Architecture Invariants

These invariants are the shortest way to evaluate whether a design still belongs in Transit.

BoundaryRequired propertyWhy it matters
Delivery modesEmbedded and server mode call the same storage engine.Transit cannot drift into two databases with different semantics.
LineageBranches and merges are durable storage operations, not UI conventions.Replay, audit, and derived-state correctness depend on explicit ancestry.
Durability languagelocal, replicated, quorum, and tiered stay literal.Operators need comparable latency and safety claims.
Storage layersThe local head is hot working state; the remote tier is explicit immutable history.Restore, failover, and cache behavior must stay inspectable.
Derived stateMaterialization and projections consume replay; they do not rewrite acknowledged history.Transit stays append-only at its core.

System Model

Record

A record is the unit of append. It contains:

  • opaque payload bytes
  • typed headers or metadata
  • timestamp and writer metadata
  • an offset assigned by the stream head

Records are immutable once acknowledged.

Stream

A stream is an ordered append-only log. It has:

  • a stable identifier
  • one active head
  • a segment manifest
  • optional ancestry metadata

Branch

A branch is a stream created from another stream at a chosen offset.

Branch creation should be a metadata operation:

  • the child references ancestor history up to the fork offset
  • the child gets its own head after the fork point
  • new appends land only on the child after the fork

The parent never changes because the child exists.

Offset identity should stay explicit:

  • a child branch logically inherits the parent prefix through the fork offset
  • offset identity is therefore (stream_id, offset), not a bare offset alone
  • parent and child may share the same offset numbers for shared ancestry while remaining different streams

Merge

A merge is an explicit reconciliation of two or more stream heads.

Merge should preserve the same append-only discipline as every other operation:

  • the merge result is a new lineage state, not a rewrite of source history
  • fast-forward merge is allowed when ancestry permits it
  • non-fast-forward merge should record all parent heads, merge base if any, and the merge policy used
  • merge metadata should record actor, reason, classifier or processor identity, and conflict notes when relevant

Lineage

Lineage is the DAG of branch and merge relationships.

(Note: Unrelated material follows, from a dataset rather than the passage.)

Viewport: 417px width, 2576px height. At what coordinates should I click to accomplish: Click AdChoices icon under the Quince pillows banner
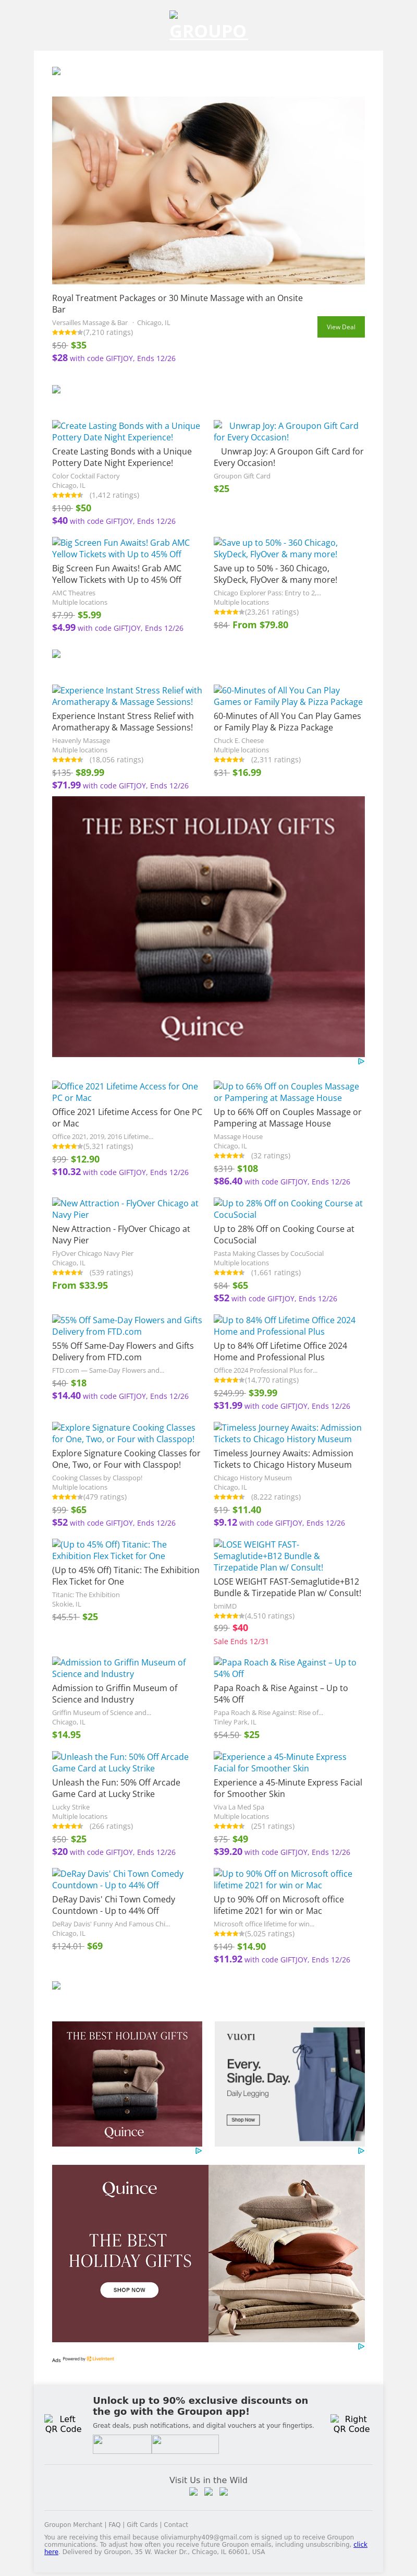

Each lineage node should preserve:

  • parent stream ids
  • fork or merge base metadata
  • creation timestamp
  • lineage metadata such as actor, reason, merge policy, or classifier evidence

Segment

A segment is an immutable block of contiguous records plus indexes and checksums.

Segments are the unit of:

  • local disk layout
  • object storage upload
  • cold replay
  • cache hydration

Manifest

A manifest maps a stream head and its lineage to concrete segment objects. It is the authoritative metadata surface for replay beyond the live head.

Verifiable Lineage

Integrity should follow immutable storage artifacts instead of slowing every append.

The intended first contract has four layers:

  • fast segment checksums for accidental corruption detection
  • cryptographic segment digests for sealed immutable objects
  • manifest roots that bind ordered segment descriptors and lineage metadata
  • lineage checkpoints that bind a stream head or derived state to a verified manifest root

This keeps the hot path lean while still making remote restore and lineage inspection explicit.

Runtime Modes

Embedded Mode

Embedded mode is for low-latency application-local use:

  • one process owns append and read operations directly
  • local files and caches are controlled by the embedding application
  • the engine can still tier segments into object storage

This mode matters for agent runtimes, local-first tools, and model harnesses that do not want a mandatory sidecar.

Server Mode

Server mode exposes the same storage engine behind a network API:

  • multiple clients can append, read, tail, and branch
  • the server owns durability policy and object-store credentials
  • operational concerns such as auth, quotas, and metrics live here

The server should not invent a second storage format or branch model.

The server bootstrap is a thin daemon that opens the shared engine and binds a listener. On top of that bootstrap the server layers provisional remote root creation, append, read, snapshot-tail, branch creation, merge creation, and lineage inspection operations, wrapped in a framed request/response envelope with correlation IDs plus explicit acknowledgement and error semantics. Tail streaming uses logical session IDs with open/poll/cancel operations and credit-based delivery so the semantics do not collapse into one socket or underlay assumption. The CLI client surface mirrors those remote workflows directly, while richer client surfaces remain downstream. The shared engine has a full failover stack: controlled handoff, automatic leader election via ElectionMonitor, quorum-based durability, and cluster membership. Multi-primary behavior remains explicitly out of scope.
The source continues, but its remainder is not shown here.